*Work to complete*:
Could you retype every line of the data underneath without altering anything?

Records drawn from a dataset:
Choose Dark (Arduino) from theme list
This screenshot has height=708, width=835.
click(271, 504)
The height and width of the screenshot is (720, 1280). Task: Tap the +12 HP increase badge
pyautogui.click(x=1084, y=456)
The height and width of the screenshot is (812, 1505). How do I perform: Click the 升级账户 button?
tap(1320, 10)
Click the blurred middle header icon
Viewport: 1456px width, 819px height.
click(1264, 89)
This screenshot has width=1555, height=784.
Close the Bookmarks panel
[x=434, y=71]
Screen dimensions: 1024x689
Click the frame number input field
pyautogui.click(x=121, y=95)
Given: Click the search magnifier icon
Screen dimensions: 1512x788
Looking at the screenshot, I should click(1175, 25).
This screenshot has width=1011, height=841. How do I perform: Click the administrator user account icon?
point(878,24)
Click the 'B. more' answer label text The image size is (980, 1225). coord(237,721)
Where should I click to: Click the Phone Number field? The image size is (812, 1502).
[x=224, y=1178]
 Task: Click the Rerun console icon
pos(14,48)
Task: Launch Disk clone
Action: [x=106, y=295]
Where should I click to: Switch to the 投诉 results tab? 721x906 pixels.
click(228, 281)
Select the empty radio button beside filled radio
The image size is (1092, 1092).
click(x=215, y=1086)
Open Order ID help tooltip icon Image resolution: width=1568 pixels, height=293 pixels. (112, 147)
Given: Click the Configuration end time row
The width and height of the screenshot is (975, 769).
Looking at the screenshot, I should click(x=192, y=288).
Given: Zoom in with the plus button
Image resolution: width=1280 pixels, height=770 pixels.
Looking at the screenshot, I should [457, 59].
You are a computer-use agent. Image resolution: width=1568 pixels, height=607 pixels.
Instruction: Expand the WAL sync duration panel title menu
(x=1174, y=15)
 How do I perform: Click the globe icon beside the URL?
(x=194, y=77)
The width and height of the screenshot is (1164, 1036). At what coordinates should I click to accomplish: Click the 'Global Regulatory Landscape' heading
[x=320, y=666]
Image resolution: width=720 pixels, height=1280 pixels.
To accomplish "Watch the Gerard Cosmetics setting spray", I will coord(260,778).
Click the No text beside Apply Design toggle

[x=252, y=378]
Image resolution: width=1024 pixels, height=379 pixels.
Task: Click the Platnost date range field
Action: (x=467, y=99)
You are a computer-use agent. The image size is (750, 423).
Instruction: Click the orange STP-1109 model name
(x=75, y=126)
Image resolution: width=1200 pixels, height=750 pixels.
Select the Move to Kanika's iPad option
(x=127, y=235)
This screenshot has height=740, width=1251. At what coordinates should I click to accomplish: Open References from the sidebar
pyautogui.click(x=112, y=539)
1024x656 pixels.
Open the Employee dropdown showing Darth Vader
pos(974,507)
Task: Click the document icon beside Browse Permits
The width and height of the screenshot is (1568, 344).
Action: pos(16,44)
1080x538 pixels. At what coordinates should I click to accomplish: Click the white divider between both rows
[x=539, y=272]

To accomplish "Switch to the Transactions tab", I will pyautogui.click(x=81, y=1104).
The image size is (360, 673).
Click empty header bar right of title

*Answer to this task*:
Choose Dark (Arduino) from theme list
This screenshot has height=708, width=835.
click(271, 504)
The height and width of the screenshot is (720, 1280). Task: Tap the +12 HP increase badge
pyautogui.click(x=1084, y=456)
The height and width of the screenshot is (812, 1505). How do I perform: Click the 升级账户 button?
tap(1320, 10)
Click the blurred middle header icon
Viewport: 1456px width, 819px height.
click(1264, 89)
This screenshot has width=1555, height=784.
Close the Bookmarks panel
[x=434, y=71]
Screen dimensions: 1024x689
Click the frame number input field
pyautogui.click(x=121, y=95)
Given: Click the search magnifier icon
Screen dimensions: 1512x788
Looking at the screenshot, I should click(1175, 25).
This screenshot has width=1011, height=841. How do I perform: Click the administrator user account icon?
point(878,24)
Click the 'B. more' answer label text The image size is (980, 1225). coord(237,721)
Where should I click to: Click the Phone Number field? The image size is (812, 1502).
[x=224, y=1178]
 Task: Click the Rerun console icon
pos(14,48)
Task: Launch Disk clone
Action: [x=106, y=295]
Where should I click to: Switch to the 投诉 results tab? 721x906 pixels.
click(228, 281)
Select the empty radio button beside filled radio
The image size is (1092, 1092).
click(x=215, y=1086)
Open Order ID help tooltip icon Image resolution: width=1568 pixels, height=293 pixels. (112, 147)
Given: Click the Configuration end time row
The width and height of the screenshot is (975, 769).
Looking at the screenshot, I should click(x=192, y=288).
Given: Zoom in with the plus button
Image resolution: width=1280 pixels, height=770 pixels.
Looking at the screenshot, I should [457, 59].
You are a computer-use agent. Image resolution: width=1568 pixels, height=607 pixels.
Instruction: Expand the WAL sync duration panel title menu
(x=1174, y=15)
 How do I perform: Click the globe icon beside the URL?
(x=194, y=77)
The width and height of the screenshot is (1164, 1036). At what coordinates should I click to accomplish: Click the 'Global Regulatory Landscape' heading
[x=320, y=666]
Image resolution: width=720 pixels, height=1280 pixels.
To accomplish "Watch the Gerard Cosmetics setting spray", I will coord(260,778).
Click the No text beside Apply Design toggle

[x=252, y=378]
Image resolution: width=1024 pixels, height=379 pixels.
Task: Click the Platnost date range field
Action: (x=467, y=99)
You are a computer-use agent. The image size is (750, 423).
Instruction: Click the orange STP-1109 model name
(x=75, y=126)
Image resolution: width=1200 pixels, height=750 pixels.
Select the Move to Kanika's iPad option
(x=127, y=235)
This screenshot has height=740, width=1251. At what coordinates should I click to accomplish: Open References from the sidebar
pyautogui.click(x=112, y=539)
1024x656 pixels.
Open the Employee dropdown showing Darth Vader
pos(974,507)
Task: Click the document icon beside Browse Permits
The width and height of the screenshot is (1568, 344).
Action: pos(16,44)
1080x538 pixels. At what coordinates should I click to accomplish: Click the white divider between both rows
[x=539, y=272]

To accomplish "Switch to the Transactions tab", I will pyautogui.click(x=81, y=1104).
The image size is (360, 673).
Click empty header bar right of title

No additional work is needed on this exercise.